The Pictar actually has quite a few features, including a dedicated shutter release button, an exposure compensation wheel, a “smart wheel” for adjusting other settings, a cold shoe mount for attaching LED lights or other accessories, and a zoom dial that doubles as a selfie button.
Perhaps the most functionally promising part, however, is the simple grip that allows the iPhone to be handled like a typical camera. The press material keeps making reference to making your phone more like a “DSLR,” but that seems like an effort on their part to simply imply quality.

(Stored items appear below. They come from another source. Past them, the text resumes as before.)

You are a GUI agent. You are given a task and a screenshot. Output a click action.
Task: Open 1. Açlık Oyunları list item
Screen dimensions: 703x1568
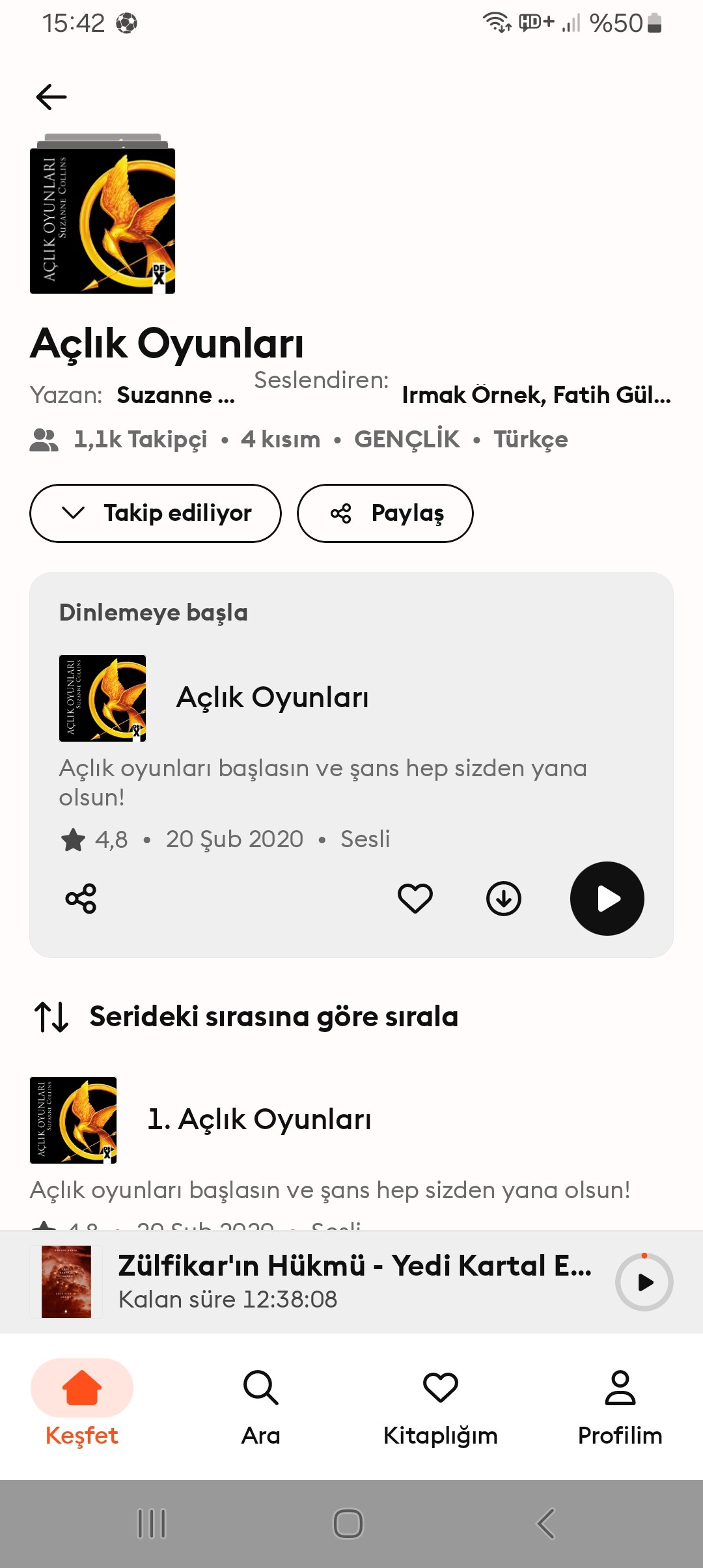pyautogui.click(x=259, y=1119)
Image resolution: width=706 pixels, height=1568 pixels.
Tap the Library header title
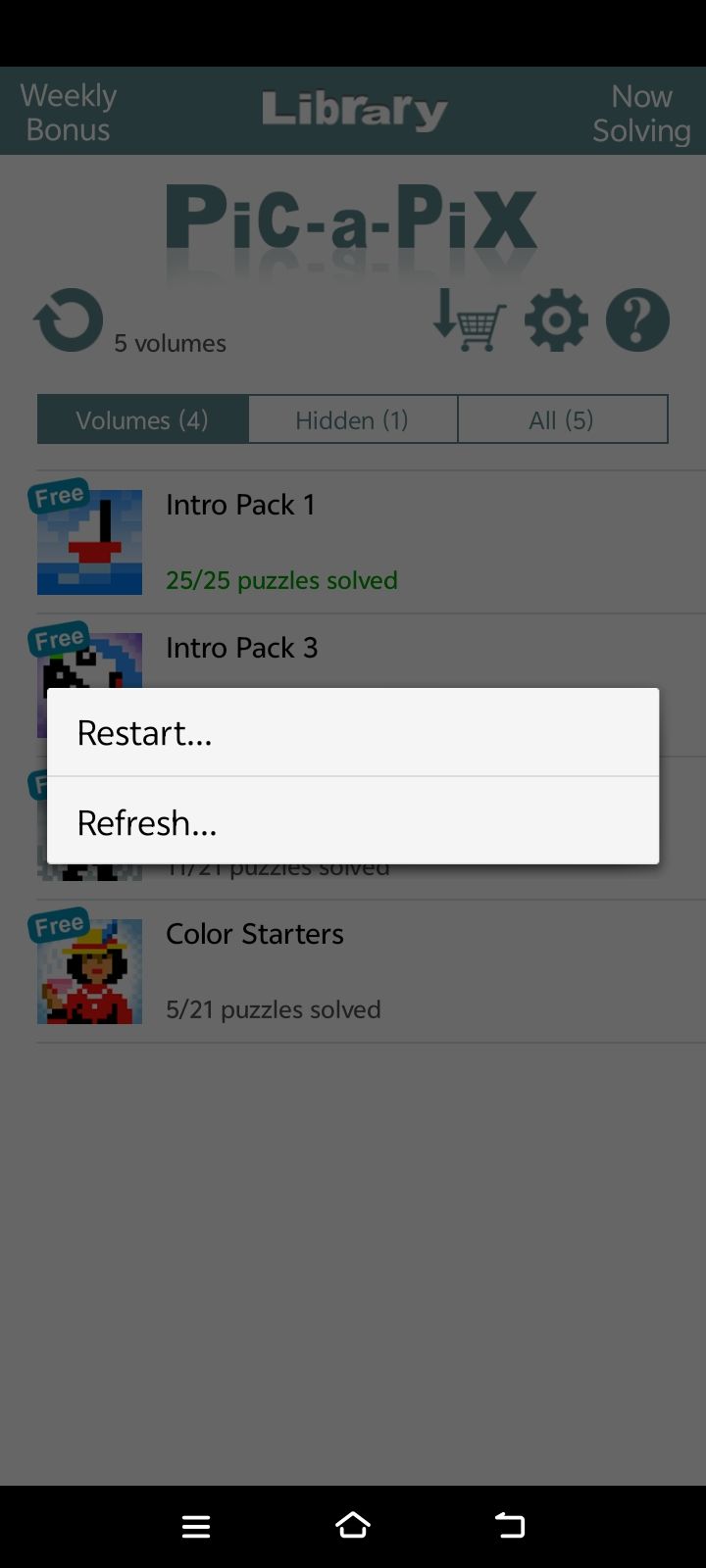coord(354,111)
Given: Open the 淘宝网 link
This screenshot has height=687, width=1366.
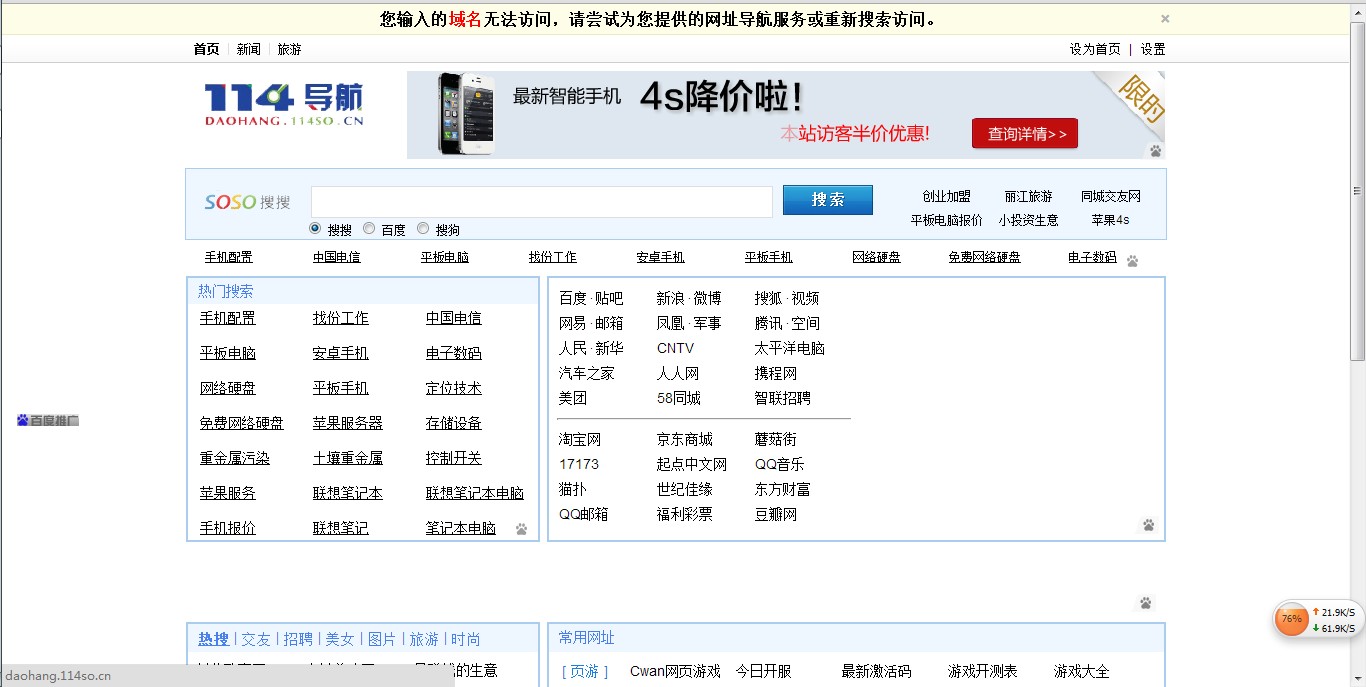Looking at the screenshot, I should pos(581,438).
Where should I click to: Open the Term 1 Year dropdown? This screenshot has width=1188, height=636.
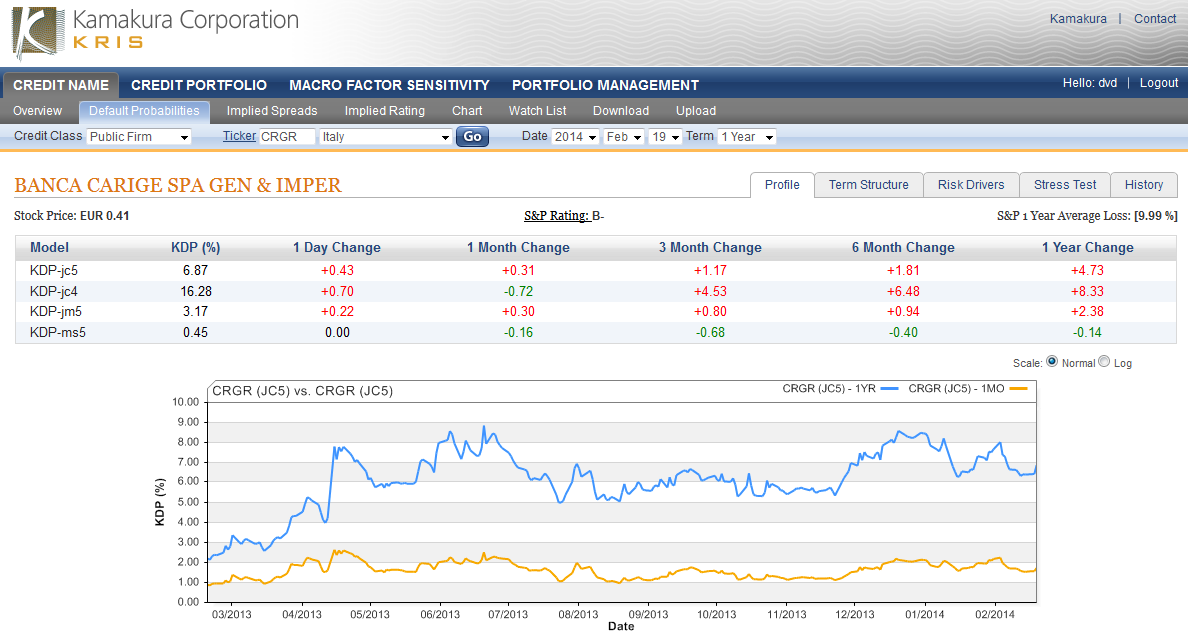tap(746, 137)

In reality, it makes the iPhone more like an advanced compact camera, or even a small mirrorless camera.
The camera works through a dedicated phone app with a rather clever underlying mechanism. Rather than a hard connection to the iPhone or a standard Bluetooth connection, the app uses a “dual tone” system, which actually associates specific sonic tones (that are inaudible to the human ear) with each function. The tones then inform the app which functions to perform. I’m curious to see what the latency is like using this system, but it sounds interesting to say the least.
The grip uses two standard CR 1/2 AA batteries and can go between four and six months before needing replacement.
Originally, the grip was going to work with all current iPhones with the exception of the iPhone 6s Plus because if its massive size, but due to popular demand, a 6s Plus option has been added to the Kickstarter.
The early bird price for the Pictar is $70, going up to $75 for the second wave, and then landing at $90 for the regular price. It looks interesting and it does actually add a fair bit of functionality to the iPhone itself, but its ultimate success will be determined by a few factors including its speed, reliability, and the overall quality of the app.
We will be interested to give it a try and we’ll share some impressions when we’re able.